You have worked with framework that likes to think for you and hide simple details -- that's ASP.NET Web Forms.
Andrey,
Implementing simple security may be simple to implement, but it is _t_e_d_i_o_u_s_.
Passing parameters to the DB is a good example of very tedious coding.
Ok, it seems my conceptual problem is with levels of abstraction. I do not have to pass paramaters by hand, I would definitely pass parameters NHibernate or my own NIH framework. But the lowest level (ADO.NET, ASP.NET markup) should be as simple as a blackboard -- I do not want to configure and mess with it, I want to build on it.
I would love it if the default behaviour of <%= ... %> was to HTML-encode the result, since that's (a) safe and (b) what you want 90% of the time.
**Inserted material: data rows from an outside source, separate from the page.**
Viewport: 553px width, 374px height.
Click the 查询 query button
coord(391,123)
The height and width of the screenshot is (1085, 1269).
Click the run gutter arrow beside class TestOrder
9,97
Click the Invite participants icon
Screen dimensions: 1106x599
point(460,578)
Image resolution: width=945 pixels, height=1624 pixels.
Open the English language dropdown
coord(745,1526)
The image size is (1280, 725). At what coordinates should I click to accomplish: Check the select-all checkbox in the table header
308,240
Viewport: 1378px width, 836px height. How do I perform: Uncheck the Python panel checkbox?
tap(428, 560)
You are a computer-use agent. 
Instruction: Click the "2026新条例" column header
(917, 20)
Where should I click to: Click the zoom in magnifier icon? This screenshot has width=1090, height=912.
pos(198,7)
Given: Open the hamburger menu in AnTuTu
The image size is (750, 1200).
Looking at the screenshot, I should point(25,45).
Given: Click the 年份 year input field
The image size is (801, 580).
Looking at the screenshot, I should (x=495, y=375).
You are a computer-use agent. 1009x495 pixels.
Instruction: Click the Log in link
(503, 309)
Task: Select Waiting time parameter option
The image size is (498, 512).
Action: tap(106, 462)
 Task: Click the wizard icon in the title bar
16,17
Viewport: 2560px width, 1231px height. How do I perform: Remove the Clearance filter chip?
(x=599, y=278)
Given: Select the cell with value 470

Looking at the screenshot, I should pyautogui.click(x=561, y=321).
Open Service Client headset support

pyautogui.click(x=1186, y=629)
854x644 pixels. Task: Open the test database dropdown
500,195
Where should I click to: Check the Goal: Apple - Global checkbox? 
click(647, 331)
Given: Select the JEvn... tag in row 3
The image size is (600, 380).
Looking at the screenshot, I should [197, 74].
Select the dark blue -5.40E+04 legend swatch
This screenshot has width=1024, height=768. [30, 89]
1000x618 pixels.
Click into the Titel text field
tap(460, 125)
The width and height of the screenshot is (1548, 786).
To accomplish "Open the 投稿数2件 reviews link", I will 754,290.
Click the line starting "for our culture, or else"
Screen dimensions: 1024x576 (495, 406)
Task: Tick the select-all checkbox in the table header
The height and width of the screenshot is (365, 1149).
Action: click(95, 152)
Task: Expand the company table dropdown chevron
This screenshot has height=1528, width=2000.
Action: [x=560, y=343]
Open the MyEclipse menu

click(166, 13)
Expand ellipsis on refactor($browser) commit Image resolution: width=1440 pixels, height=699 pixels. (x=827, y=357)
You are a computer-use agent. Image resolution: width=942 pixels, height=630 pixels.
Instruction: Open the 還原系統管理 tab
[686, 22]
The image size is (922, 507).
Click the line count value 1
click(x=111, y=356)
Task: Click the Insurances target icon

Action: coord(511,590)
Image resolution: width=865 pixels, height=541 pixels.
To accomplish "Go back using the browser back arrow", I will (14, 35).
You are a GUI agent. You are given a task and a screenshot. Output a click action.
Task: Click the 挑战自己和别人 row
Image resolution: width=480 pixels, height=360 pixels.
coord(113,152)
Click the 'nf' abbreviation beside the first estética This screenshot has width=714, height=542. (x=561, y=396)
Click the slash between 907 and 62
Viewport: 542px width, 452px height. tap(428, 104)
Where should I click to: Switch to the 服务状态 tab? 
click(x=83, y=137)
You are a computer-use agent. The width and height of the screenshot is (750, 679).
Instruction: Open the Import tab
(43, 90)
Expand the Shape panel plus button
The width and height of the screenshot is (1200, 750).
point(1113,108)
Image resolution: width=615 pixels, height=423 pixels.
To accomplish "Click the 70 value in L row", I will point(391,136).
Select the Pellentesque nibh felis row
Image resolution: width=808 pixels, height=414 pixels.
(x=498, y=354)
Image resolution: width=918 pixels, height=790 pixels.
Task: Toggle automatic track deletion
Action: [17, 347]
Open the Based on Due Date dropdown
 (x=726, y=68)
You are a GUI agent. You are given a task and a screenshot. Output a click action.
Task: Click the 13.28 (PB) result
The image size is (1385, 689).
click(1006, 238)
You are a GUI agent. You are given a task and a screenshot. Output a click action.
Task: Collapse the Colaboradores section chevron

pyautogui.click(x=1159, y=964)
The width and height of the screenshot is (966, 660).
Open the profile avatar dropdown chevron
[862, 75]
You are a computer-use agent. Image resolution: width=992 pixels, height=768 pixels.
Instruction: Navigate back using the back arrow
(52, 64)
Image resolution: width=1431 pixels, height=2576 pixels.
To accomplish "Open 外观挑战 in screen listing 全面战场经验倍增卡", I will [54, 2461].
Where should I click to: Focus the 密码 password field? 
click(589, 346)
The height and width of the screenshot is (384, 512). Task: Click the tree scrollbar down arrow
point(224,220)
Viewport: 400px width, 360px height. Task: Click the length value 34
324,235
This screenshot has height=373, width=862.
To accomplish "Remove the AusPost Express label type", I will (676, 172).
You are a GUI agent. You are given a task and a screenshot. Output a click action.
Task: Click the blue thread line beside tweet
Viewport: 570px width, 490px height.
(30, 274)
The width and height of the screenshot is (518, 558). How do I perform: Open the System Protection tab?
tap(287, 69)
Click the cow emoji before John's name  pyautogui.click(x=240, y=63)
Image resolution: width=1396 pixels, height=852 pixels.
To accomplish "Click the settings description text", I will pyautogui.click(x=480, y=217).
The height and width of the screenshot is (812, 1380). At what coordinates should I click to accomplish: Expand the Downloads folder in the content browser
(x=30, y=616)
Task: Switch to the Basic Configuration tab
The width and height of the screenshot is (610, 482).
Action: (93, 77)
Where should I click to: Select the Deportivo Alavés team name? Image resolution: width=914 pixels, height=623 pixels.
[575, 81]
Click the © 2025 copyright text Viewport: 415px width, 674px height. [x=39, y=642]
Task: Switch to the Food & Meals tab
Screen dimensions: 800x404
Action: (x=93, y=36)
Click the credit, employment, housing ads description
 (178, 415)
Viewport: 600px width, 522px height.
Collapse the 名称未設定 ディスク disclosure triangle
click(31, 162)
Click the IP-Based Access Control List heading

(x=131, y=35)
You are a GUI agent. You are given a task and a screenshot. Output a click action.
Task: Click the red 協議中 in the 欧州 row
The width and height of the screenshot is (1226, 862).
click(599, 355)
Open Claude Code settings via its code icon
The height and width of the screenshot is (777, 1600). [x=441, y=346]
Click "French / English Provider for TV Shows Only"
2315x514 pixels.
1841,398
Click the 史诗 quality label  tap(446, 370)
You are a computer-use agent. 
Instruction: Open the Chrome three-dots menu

Why should the default be to do a dangerous and unusual thing?
Here's a quick mechanism for changing the <%= ... %> behaviour yourself: http://blog.codeville.net/2007/12/19/aspnet-mvc-prevent-xss-with-automatic-html-encoding/
The nice thing about the above method is that the developer doesn't even need to choose whether or not to encode the output the vast majority of times - the decision is made in terms of the parameter passed. Normal strings are encoded, but the output from HTML helper methods isn't.
Html-encoding on input is a an example of a badly-leaked abstraction that creates a variety of downstream problems. The leak itself is that you've allowed the fact that your resulting presentation is html-based to leak into the data captured in your database. If your presentation technology requires that application data be encoded for display, encode it only at the point of displaying it.